··· PROVIDED DATA
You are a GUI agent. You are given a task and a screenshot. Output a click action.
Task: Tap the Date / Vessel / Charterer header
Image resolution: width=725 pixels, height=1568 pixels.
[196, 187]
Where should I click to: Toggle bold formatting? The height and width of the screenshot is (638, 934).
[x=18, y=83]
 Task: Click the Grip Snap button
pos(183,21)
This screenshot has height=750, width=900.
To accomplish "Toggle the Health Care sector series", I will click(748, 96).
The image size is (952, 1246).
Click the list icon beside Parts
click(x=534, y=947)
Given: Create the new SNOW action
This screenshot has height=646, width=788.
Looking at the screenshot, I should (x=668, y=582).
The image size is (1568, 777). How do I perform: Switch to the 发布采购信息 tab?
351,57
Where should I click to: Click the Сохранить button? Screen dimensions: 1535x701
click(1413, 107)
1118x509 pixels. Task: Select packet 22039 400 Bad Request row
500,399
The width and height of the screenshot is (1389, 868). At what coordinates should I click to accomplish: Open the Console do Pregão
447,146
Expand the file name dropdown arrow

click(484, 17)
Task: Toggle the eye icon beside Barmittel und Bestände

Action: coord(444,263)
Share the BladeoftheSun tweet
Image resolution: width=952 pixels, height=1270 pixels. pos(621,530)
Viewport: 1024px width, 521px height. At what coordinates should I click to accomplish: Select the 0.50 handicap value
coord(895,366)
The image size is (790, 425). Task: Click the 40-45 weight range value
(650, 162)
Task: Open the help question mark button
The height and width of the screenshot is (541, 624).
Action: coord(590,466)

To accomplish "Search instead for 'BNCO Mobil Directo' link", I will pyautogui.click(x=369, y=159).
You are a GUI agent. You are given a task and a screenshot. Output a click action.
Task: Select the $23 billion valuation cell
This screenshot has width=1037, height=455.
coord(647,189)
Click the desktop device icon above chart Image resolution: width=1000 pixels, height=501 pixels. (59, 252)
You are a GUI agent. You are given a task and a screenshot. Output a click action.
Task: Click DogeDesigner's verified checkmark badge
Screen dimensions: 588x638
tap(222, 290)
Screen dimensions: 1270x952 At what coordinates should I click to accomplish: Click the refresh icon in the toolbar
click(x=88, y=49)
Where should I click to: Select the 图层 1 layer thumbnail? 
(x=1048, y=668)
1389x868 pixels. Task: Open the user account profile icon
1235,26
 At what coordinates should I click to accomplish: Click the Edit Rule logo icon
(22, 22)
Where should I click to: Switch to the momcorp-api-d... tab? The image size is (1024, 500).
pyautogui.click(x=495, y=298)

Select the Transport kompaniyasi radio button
······
ACTIVITY → Reproduce only the lines between the line containing "Where should I click to: Select" and the last line of the records, those two lines included, exactly.

SOLVED EXERCISE →
Where should I click to: Select the 图层 1 layer thumbnail? 
(x=1048, y=668)
1389x868 pixels. Task: Open the user account profile icon
1235,26
 At what coordinates should I click to accomplish: Click the Edit Rule logo icon
(22, 22)
Where should I click to: Switch to the momcorp-api-d... tab? The image size is (1024, 500).
pyautogui.click(x=495, y=298)

Select the Transport kompaniyasi radio button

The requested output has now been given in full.